DEL TASSO
. Famiglia d'intagliatori, scultori e architetti. Originarî di San Gervasio, presso Firenze, i D. T. alla fine del sec. XV si stabilirono in città, nel rione di Sant'Ambrogio.
Chimenti o Clemente il Vecchio (1430-1516), nel 1483-84 eseguiva varî lavori per Sant'Ambrogio e nel 1488 intagliava il coro di noce a profili di tarsia per la cappella Minerbetti in San Pancrazio, a Firenze. Il figlio Leonardo, insieme con il padre, alla morte di Benedetto da Maiano (1437) rilevò la sua bottega, in via de' Servi, e la tenne tre anni. Intagliò in legno a tutto tondo il S. Sebastiano della chiesa di S. Ambrogio (1500). Dei due fratelli di Chimenti, Cervagio lavorò nel 1496, insieme con altri maestri, i quadri del palco della Sala Nuova del Maggior Consiglio nel palazzo della Signoria di Firenze; e Domenico il Vecchio (1440-1508), lavorò per la chiesa di S. Pietro e per i Priori di Perugia, dove nel 1490 finì il coro del duomo, che era rimasto interrotto alla morte di Giuliano da Maiano (1490) e forse nel 1493 compì i suoi lavori all'Udienza del cambio: il tribunale, il postergale e il bancone. Ebbe tre figli, Chimenti (il Giovane), Francesco e Marco che seguitarono l'arte paterna. Il figlio di Marco, Giovan Battista (1500-1555), detto Battista Del Tasso o Maestro Tasso superò in fama gli altri della famiglia. Tra altri suoi lavori va ricordato il palco di legname della Biblioteca Laurenziana in Firenze ch'egli intagliò insieme col "Carota" su disegni di Michelangelo. Lavorò anche per Venezia. Come architetto, intorno al 1548, ideò e diresse insieme col Buontalenti, lavori di ampliamento e abbellimento in Palazzo Vecchio. Nello stesso palazzo eseguì tutto il lavoro di legname della nuova sala e delle aggiunte prospicienti la Loggia del Grano. Costruì la Loggia di Mercato Nuovo (1547-51). I suoi tre figli Domenico, Marco e Filippo proseguirono l'arte del padre collaborando con lui.
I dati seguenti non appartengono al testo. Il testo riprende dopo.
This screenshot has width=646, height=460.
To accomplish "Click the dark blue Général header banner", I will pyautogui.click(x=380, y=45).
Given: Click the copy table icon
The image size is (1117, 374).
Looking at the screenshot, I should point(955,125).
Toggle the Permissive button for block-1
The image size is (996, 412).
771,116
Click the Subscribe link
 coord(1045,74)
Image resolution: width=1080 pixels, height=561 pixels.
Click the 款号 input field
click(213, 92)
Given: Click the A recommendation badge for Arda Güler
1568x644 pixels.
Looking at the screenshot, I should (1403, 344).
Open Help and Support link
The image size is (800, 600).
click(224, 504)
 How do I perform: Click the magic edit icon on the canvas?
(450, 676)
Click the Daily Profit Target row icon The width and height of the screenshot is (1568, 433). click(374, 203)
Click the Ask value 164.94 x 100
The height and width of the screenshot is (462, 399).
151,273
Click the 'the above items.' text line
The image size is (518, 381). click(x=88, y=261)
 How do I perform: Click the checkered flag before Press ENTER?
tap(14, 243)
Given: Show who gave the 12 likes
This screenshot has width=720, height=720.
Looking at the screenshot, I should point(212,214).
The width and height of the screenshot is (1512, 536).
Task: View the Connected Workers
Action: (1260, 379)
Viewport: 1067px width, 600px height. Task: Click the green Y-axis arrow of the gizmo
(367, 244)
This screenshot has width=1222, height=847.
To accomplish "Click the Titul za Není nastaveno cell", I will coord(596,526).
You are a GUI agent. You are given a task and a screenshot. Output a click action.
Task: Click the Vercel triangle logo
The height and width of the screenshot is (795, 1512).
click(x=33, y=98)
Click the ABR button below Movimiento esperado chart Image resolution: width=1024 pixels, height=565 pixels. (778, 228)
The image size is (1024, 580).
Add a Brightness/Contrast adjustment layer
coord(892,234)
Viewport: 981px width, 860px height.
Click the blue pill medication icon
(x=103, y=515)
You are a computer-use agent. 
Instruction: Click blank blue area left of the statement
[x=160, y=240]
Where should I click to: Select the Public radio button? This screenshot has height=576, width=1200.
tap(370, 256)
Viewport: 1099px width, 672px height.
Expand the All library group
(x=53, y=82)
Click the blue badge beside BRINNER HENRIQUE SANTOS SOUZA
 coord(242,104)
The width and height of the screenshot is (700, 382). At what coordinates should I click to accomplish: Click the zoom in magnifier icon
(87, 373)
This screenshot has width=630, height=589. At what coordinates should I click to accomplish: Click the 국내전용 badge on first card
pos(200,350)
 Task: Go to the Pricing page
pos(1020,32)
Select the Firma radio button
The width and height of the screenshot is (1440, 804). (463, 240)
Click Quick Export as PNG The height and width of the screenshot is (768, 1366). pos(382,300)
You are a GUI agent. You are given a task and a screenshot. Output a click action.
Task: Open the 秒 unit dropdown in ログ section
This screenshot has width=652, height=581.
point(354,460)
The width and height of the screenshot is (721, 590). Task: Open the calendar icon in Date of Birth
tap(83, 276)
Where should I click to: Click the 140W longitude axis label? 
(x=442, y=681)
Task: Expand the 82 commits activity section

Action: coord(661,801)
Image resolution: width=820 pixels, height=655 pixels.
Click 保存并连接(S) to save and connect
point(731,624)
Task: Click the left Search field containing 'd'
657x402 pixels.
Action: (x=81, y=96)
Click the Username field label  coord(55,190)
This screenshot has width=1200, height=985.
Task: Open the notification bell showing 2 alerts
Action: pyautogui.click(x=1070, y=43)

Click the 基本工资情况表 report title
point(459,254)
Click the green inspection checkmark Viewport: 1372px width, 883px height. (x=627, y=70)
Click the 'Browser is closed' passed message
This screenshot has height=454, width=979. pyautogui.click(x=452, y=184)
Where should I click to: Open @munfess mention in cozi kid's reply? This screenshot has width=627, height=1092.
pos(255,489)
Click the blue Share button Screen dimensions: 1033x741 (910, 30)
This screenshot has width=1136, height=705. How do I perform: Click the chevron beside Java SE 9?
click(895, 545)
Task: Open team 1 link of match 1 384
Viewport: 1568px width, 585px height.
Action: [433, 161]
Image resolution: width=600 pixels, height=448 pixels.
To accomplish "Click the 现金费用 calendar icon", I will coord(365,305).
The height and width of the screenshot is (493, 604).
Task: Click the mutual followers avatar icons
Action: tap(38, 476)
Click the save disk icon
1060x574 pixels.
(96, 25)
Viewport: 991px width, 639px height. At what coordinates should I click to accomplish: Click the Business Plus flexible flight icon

Della famiglia, coloro che impressero un'orma originale nell'arte del legname furono Domenico (il Vecchio) e Giambattista. L'arte di Chimenti, di Leonardo e di Cervagio di poco si distaccò, come tecnica e come gusto, da quella dei Da Maiano. Da questa invece differisce l'arte di Domenico per una larghezza di motivi e per una scioltezza che già preannunciava l'esuberanza del pieno Cinquecento. Negl'intagli della Sala d' udienza nel Collegio del cambio (1490-1493) l'arte del legname si arricchisce di una varietà di motivi nuovi, arditi, il cui repertorio per circa cinquant'anni fu quello dell'arte del legno in Toscana e nell'Umbria. Già si affaccia nell'intaglio di Domenico e dei suoi figli quella volontà di affrontare e superare brillantemente i più arditi cimenti tecnici che non è ancora virtuosismo, ma che tale divenne con Giambattista, lodato dal Cellini forse a motivo di quell'affinità che, in fatto di virtuosismo tecnico e di prodigalità decorativa, passava fra intagliatore ed orafo. (V. tavv. CLXI e CLXII).
Bibl.: G. Milanesi, in G. Vasari, Le vite, III, Firenze 1878, p. 347; C. v. Fabriczy, Ein Werk der Del T., in Rep. f. Kunstw., XXIV (1901), pp. 162-63; G. Gronau e S. Maclagan, in Riv. d'arte, VII (1910), p. 47 segg.